* * *
Трудно сказать, как много хорошего в том, что Россия позволила себе перечеркнуть или даже вычеркнуть. Благо это или зло в масштабном смысле – покажет время, хотя для того поколения людей, кто пережил последние, более чем революционные перемены, счастья от этого не прибавилось. Сегодня страна притворяется свободной, демократической, раскрепощенной, воспринимая вседозволенность за свободу, невежество – за достижение. Такое впечатление, что люди обрадовались тому, что отпала необходимость думать .
И советская власть особо не нуждалась в том, чтобы люди думали, но, по крайней мере, она не воспрепятствовала мыслительным процессам. Огромная пропасть между народом и властью являла собой еще и защитный ров. Да, власть делала вид, что контролирует, народ делал вид, что контролируем. Власть лгала самому себе и народу, народ притворялся, что верит. Но при этом оставался относительно правдивым с собой, за счет чего приобретал бóльшую мудрость.
Люди находились как бы в поезде – ехали туда, куда ведут рельсы. Правда, в этом же поезде (пусть в более комфортабельных вагонах) находилась и власть. Мало к чему обязывающая общественная жизнь вкупе с относительной, но достаточно надежной социальной защищенностью предоставляла народу определенную свободу. Люди были ограничены в мелочах, но, во многом вопреки желанию власти, были, пусть относительно, свободны в большом. Имелись существенные трудности с поездками за границу (в этом отношении для большинства и сегодня мало что изменилось, разве что причины другие), быт так называемого простого человека (по мне простых людей в широком смысле слова вообще не бывает) не отличался особым разнообразием, гласность ограничивалась сообщениями ТАСС, свобода слова – рамками восхваления власти, но при этом никто не мешал думать. Большей частью пустые газеты и бесцветное телевидение только способствовали этому. Те, кто хотел, могли свободно мыслить. В то же время лучшие образцы мировой литературы переводились, настоящих писателей, пусть с купюрами, но печатали. Кроме того, власть была уверена в себе, в правдивости, в верности избранного ею пути, и самое главное, в своей вечности, что, с одной стороны, отдаляла ее от народа, с другой, предоставляло народу все больше свободы.
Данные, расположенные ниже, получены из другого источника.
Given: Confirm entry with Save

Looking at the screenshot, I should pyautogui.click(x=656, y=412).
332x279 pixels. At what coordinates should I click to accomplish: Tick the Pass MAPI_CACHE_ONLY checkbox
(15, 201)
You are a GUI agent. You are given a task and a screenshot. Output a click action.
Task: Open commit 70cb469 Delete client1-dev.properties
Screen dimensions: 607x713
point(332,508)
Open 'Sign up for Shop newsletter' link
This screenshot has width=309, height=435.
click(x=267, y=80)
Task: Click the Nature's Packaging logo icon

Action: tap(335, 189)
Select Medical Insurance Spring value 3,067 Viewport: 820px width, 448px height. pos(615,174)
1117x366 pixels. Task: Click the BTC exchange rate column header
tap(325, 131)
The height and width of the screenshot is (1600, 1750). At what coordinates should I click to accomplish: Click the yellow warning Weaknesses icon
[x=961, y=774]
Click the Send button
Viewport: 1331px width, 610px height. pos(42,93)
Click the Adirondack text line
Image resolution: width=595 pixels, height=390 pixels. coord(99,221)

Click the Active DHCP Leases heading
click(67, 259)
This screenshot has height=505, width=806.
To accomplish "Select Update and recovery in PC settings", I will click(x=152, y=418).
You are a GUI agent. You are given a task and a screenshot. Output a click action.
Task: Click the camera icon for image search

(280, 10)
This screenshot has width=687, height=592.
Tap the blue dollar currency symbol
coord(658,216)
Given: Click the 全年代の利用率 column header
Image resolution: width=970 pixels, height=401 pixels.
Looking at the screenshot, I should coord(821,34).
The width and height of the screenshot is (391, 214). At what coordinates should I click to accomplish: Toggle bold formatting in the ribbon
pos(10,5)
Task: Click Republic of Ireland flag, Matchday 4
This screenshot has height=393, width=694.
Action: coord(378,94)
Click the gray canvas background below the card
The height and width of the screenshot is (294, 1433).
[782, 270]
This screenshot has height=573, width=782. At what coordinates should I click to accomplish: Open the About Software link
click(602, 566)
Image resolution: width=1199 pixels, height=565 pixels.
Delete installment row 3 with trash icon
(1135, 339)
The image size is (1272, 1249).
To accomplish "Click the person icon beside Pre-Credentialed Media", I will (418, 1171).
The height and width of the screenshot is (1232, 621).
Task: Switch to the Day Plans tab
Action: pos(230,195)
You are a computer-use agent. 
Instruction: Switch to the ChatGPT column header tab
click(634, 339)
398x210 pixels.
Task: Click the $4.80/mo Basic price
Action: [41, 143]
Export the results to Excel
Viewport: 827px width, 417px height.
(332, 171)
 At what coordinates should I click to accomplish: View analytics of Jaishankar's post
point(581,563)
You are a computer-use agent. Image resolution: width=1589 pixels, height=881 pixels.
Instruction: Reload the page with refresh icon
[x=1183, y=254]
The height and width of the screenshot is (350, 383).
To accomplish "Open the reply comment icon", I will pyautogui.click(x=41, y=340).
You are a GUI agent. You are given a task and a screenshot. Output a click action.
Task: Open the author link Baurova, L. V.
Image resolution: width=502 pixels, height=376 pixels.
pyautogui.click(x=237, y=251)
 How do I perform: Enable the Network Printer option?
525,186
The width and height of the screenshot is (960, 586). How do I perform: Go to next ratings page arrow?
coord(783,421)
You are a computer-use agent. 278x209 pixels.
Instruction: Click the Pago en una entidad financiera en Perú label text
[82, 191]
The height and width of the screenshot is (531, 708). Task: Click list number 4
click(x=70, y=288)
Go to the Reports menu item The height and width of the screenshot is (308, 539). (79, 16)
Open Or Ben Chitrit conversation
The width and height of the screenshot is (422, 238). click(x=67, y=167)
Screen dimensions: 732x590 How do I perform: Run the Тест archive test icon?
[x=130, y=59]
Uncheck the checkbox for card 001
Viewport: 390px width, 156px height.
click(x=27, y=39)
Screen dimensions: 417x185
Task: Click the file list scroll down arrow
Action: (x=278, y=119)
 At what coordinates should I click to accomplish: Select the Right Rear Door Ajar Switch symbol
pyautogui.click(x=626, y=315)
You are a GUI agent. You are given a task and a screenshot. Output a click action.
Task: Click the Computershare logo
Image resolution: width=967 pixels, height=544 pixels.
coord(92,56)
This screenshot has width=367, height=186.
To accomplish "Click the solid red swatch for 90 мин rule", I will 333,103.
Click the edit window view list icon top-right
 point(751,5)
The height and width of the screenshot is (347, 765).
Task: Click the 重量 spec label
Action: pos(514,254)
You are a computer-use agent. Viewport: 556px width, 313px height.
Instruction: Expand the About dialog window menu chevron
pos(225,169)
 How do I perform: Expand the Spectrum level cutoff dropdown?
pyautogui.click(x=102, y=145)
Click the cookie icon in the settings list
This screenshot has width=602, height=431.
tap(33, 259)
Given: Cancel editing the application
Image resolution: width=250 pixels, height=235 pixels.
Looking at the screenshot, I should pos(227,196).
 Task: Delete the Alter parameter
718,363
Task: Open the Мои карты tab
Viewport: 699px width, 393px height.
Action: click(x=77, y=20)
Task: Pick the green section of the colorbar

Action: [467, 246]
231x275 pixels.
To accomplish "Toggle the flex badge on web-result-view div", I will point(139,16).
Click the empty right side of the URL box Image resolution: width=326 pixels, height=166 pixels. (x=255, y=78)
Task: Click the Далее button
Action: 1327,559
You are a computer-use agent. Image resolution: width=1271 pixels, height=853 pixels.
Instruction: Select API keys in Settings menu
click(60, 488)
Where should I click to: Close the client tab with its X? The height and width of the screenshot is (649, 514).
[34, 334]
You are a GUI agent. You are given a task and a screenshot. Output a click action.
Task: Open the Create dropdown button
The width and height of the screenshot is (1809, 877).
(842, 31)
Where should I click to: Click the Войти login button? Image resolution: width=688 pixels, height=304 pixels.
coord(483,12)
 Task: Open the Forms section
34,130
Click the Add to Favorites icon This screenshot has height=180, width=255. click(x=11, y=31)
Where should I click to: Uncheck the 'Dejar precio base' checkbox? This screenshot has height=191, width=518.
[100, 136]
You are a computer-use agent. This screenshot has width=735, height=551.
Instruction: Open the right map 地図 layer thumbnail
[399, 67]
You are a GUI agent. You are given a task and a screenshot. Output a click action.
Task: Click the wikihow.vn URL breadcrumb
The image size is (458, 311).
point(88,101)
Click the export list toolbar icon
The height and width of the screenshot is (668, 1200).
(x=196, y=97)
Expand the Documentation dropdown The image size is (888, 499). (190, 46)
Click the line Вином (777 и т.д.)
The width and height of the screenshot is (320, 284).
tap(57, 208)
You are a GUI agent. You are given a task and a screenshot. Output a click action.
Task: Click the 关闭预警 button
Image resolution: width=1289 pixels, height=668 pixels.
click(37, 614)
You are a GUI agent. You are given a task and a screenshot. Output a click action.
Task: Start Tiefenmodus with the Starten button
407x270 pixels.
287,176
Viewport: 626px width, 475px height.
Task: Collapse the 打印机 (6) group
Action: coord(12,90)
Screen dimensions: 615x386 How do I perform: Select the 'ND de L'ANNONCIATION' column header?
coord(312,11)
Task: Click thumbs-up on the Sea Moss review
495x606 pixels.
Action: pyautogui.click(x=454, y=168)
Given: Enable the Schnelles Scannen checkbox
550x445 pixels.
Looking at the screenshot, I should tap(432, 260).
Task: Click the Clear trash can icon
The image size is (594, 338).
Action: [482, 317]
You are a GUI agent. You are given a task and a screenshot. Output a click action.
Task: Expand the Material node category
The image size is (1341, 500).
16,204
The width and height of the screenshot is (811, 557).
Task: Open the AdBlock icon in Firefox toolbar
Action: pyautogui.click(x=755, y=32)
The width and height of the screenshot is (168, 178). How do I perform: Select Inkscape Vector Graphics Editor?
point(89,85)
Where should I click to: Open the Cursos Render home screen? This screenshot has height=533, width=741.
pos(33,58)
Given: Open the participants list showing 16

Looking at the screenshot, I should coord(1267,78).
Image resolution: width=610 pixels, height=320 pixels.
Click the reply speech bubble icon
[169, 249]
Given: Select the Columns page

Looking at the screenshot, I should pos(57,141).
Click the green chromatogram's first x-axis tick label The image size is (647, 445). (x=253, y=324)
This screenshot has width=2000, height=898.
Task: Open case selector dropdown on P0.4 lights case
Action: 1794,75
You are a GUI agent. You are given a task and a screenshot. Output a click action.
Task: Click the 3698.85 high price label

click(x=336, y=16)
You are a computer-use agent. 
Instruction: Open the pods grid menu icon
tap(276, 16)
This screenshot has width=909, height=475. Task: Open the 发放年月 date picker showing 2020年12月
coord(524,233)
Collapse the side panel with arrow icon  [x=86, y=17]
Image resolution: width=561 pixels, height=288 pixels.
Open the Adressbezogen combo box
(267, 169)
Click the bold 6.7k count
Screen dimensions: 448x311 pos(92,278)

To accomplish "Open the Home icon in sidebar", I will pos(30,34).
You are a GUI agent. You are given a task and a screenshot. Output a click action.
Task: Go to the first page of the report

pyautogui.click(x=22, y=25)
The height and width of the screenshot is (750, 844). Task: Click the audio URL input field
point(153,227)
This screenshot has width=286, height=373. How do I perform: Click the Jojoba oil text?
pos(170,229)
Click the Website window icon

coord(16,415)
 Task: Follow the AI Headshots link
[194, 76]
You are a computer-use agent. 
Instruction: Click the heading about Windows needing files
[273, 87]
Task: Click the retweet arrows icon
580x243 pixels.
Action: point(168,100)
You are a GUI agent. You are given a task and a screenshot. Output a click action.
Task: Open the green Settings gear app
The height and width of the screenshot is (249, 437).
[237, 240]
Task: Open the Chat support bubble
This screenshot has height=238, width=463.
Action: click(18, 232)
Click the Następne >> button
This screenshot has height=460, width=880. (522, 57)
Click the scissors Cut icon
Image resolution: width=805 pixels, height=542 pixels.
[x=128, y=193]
Конечно, свобода эта была относительной, но даже благодаря ей, ограниченной многими факторами, страна рождала все больше личностей. Дискуссии на страницах отдельных газет, толстых журналов вовлекали все больше людей в размышления о серьезнейших, общественно значимых проблемах. В определенных, достаточно жестких рамках, под надзором идеологии люди становились все выносливее, круг размышлений все больше расширялся. Появлялись произведения, созданные вопреки тому, что желала власть, поднимались проблемы, которые она ни в коем случае не хотела бы даже обнародовать. Все благодаря тому, что та частица свободы, которая лежала на основе всего этого, была истинной. Точно так же как Америку сделала Америкой та куцая демократия, которая была практически по наитию взята на вооружение первыми эмигрантами.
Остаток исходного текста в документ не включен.